Zu den Sicherheitslücken in Java gehöre auch eine als CVE-2012-0507 katalogisierte. Keine sechs Wochen, nachdem Oracle den Fehler beseitigt habe, sei Schadcode aufgetaucht, der Internetnutzern per Java den Zeus-Bot installiert habe. Aber offenbar hätten viele Java-Nutzer die Zeit nicht genutzt, um das kritische Sicherheitsupdate zu machen. Selbst Apple habe es nicht für nötig gehalten, die drohende Gefahr zu beseitigen.

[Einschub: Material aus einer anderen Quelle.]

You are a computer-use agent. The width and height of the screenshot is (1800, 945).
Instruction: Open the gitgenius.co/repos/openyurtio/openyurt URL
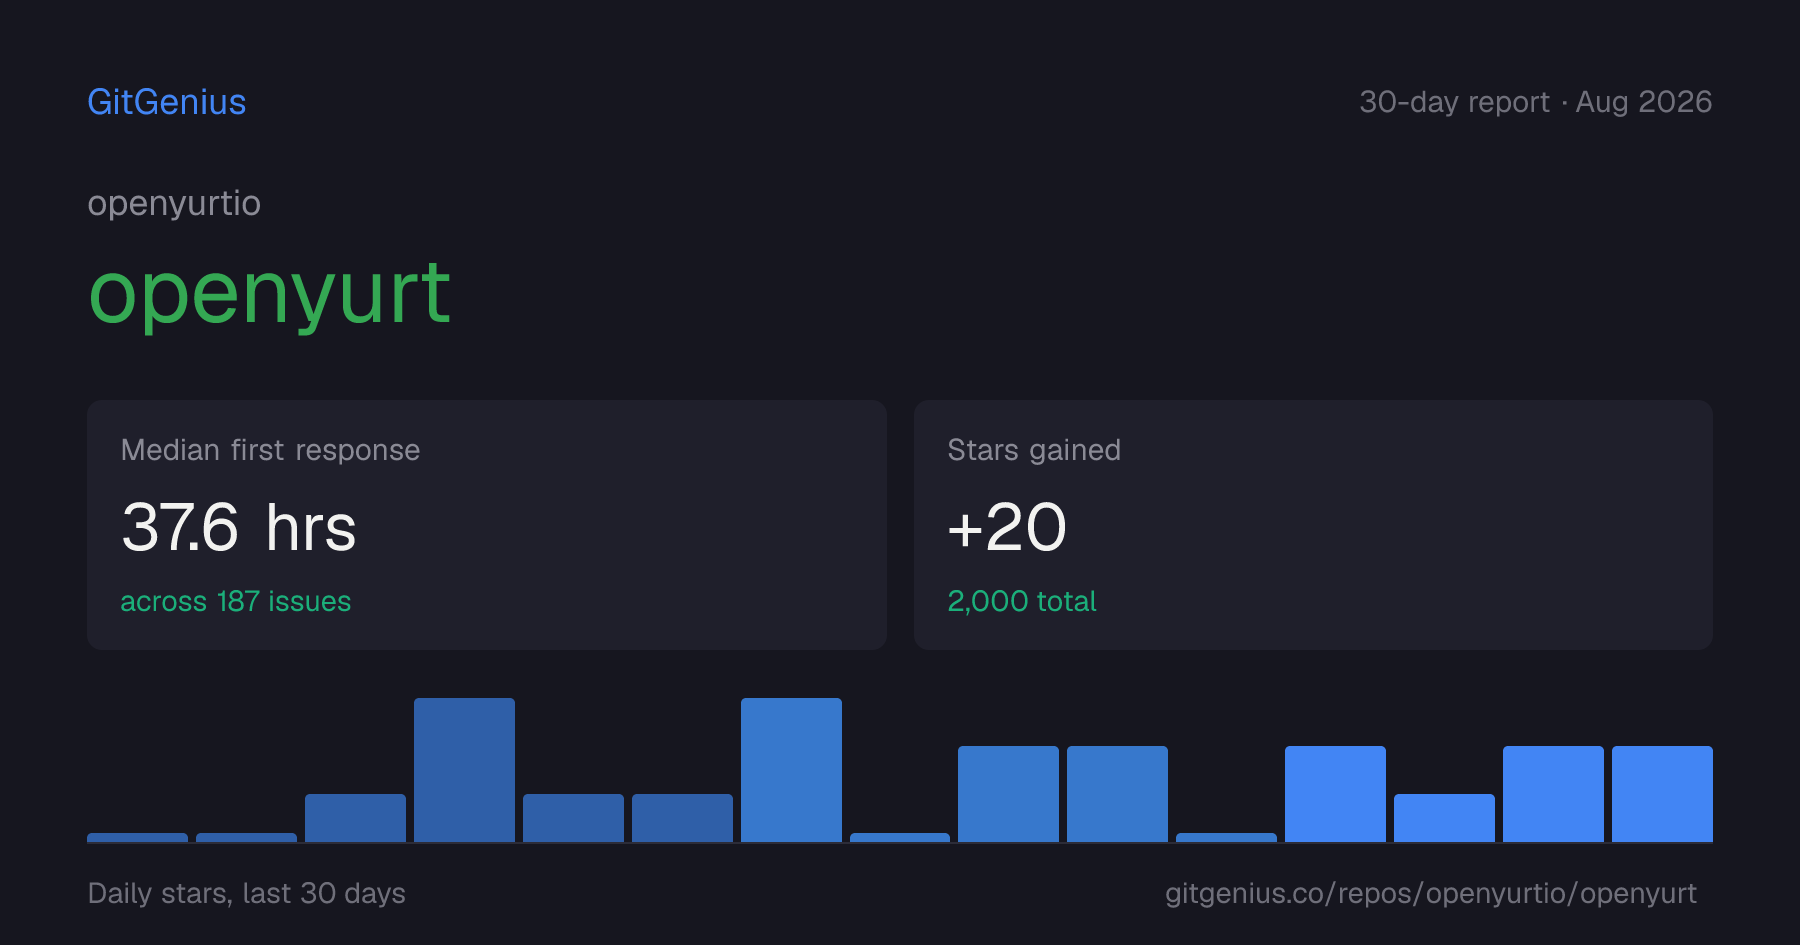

Erst vor ein paar Tagen hatte Apple eine aktuelle Version der selbstgepflegten Java-Version veröffentlicht - ohne Berücksichtigung von Altsystemen.

Anwender unterschätzen die Gefahr

"Ich werde ohnehin nicht angegriffen" ist eine der klassischen Aussagen, die Holler anführt und begründet, warum so viele kein Java-Update machen. Dabei sei das Ausnutzen der Java-Sicherheitslücken kein gezielter Angriff. In Exploit-Kits habe Schadcode längst Einzug gehalten. Die Gefahr ist laut Holler sehr wohl gegeben, wenn der Nutzer das Internet benutzt.

Bei Mozilla wird der drastische Schritt, Java zu sperren, damit gerechtfertigt, dass die Balance zwischen Sicherheit und Benutzbarkeit nicht mehr gegeben gewesen sei. Zu sehr seien Sicherheitsbedenken in der Überzahl gewesen, verglichen mit den Benutzbarkeitsproblemen durch ein abgeschaltetes Java. Der Schutz der zahlreichen Anwender sei eine Priorität gewesen, ungeachtet dessen, dass Dritthersteller-Plugins sicher nicht Mozillas Aufgabe seien.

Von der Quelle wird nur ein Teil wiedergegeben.